Jean-Marie Harribey [1] : L’intérêt est toujours un prélèvement sur le fruit du travail productif, plus précisément une portion du surplus engendré par celui-ci. Vous réhabilitez d’une certaine manière l’économie politique et Marx. Est-ce le cas ?

Paul Jorion [2] : Oui. Dans la note aux pages 95 et 96 de « L’argent, mode d’emploi », je situe ma démarche par rapport à Quesnay et Marx.

J.-M. Harribey : Vous critiquez Keynes pour qui l’intérêt est le prix de l’arbitrage entre placement et thésaurisation et non pas entre placement et consommation. Pourquoi lui reprocher de voir dans l’intérêt « une prime de risque (…), dimension qui domine dans le crédit à la consommation » (p. 105), ou lui faire grief d’ignorer la répartition du revenu global ?

P. Jorion : Je ne pense pas nier la dimension prime de risque. Je décompose quelque part le coupon en 1) coût du financement, 2) frais de gestion, 3) prime de risque et 4) marge bancaire. Ce que je reproche à Keynes, c’est d’ignorer, comme la plupart des économistes depuis le XIXe siècle, le fait que les intérêts sont l’une des composantes résultant de la redistribution du surplus.
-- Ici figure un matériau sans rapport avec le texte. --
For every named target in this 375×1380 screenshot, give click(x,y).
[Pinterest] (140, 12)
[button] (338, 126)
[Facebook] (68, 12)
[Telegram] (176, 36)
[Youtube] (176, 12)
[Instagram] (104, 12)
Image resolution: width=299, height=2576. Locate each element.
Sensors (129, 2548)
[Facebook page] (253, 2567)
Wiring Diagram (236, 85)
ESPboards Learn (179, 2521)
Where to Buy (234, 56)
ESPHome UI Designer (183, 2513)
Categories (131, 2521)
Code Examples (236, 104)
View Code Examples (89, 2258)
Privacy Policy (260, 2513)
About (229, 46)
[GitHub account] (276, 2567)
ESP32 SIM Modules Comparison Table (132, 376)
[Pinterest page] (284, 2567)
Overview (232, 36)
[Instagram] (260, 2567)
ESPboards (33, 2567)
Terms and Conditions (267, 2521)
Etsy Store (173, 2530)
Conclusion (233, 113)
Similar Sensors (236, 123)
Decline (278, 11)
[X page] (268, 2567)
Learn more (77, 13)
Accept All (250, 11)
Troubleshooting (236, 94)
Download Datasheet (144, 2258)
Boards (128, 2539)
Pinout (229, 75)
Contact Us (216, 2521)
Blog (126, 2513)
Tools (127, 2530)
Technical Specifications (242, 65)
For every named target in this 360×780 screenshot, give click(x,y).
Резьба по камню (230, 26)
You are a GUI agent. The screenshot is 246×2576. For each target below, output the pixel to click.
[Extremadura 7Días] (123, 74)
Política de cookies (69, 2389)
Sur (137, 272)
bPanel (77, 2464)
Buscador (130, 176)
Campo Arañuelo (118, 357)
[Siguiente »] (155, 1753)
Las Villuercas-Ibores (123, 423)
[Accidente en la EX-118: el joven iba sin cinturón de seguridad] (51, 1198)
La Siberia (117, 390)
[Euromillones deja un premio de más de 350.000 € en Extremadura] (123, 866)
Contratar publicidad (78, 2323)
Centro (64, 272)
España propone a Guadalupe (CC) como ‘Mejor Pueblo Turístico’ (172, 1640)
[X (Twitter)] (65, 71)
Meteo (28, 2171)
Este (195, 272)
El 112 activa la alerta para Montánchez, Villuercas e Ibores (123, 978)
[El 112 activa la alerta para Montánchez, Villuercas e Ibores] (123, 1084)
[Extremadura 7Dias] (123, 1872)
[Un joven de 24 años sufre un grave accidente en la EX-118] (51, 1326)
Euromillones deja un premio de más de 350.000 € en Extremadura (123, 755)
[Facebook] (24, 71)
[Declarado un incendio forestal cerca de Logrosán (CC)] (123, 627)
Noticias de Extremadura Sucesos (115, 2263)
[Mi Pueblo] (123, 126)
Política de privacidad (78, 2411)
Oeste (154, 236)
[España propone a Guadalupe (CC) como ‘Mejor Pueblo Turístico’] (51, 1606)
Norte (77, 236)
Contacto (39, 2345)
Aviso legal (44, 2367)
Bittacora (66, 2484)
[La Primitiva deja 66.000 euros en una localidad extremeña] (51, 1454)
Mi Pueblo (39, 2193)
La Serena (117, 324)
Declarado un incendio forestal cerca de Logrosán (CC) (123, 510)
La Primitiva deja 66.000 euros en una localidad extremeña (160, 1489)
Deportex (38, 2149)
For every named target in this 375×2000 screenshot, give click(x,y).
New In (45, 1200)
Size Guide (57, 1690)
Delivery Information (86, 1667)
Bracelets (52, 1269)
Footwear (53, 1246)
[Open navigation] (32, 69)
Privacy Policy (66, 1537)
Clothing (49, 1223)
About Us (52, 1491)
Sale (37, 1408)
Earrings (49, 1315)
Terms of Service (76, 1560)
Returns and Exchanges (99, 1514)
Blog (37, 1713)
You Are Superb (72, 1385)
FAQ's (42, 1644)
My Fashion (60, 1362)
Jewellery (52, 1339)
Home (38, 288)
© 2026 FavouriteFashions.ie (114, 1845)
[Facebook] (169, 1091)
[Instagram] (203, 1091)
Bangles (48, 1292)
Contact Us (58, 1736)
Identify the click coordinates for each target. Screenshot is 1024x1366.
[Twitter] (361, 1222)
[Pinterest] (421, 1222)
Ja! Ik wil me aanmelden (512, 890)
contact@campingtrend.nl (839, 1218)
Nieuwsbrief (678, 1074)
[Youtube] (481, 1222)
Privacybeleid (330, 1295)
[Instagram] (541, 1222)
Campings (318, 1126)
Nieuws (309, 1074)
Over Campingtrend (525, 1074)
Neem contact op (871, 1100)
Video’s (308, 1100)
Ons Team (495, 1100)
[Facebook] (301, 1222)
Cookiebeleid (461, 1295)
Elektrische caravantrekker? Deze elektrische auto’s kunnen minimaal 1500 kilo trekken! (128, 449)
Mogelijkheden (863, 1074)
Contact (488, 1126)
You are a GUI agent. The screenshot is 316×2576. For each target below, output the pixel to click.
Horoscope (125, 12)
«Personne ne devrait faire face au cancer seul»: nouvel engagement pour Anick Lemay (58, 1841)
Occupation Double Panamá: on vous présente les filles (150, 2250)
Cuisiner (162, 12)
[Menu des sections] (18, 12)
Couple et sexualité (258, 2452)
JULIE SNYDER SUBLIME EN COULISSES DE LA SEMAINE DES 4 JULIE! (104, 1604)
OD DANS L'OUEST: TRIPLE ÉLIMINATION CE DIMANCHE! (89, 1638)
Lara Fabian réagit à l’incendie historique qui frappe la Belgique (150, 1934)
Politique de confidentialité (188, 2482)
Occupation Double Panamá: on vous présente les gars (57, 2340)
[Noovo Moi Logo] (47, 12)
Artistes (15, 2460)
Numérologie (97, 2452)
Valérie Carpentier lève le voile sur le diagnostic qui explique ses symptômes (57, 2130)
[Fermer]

J.-M. Harribey : Pourquoi la fonction de réserve de valeur de la monnaie « ne lui est-elle pas constitutive » mais « n’apparaît que parce que l’argent stagne là où il existe en trop grande quantité pour être utilisé » (p. 285) ? L’incertitude radicale soulignée par Keynes n’existe donc pas ?

P. Jorion : Effectivement, la qualité de l’argent d’être marchandise spécialisée dans l’échange est à mon sens sa propriété essentielle  ; celle d’être une réserve de valeur est à mes yeux une de ses qualités accidentelles. Ce n’est pas l’incertitude, à mon sens, qui est rétribuée mais le risque effectif. Keynes me semble influencé ici par la qualité très « bayésienne », très « subjectiviste », de ses travaux sur la théorie des probabilités.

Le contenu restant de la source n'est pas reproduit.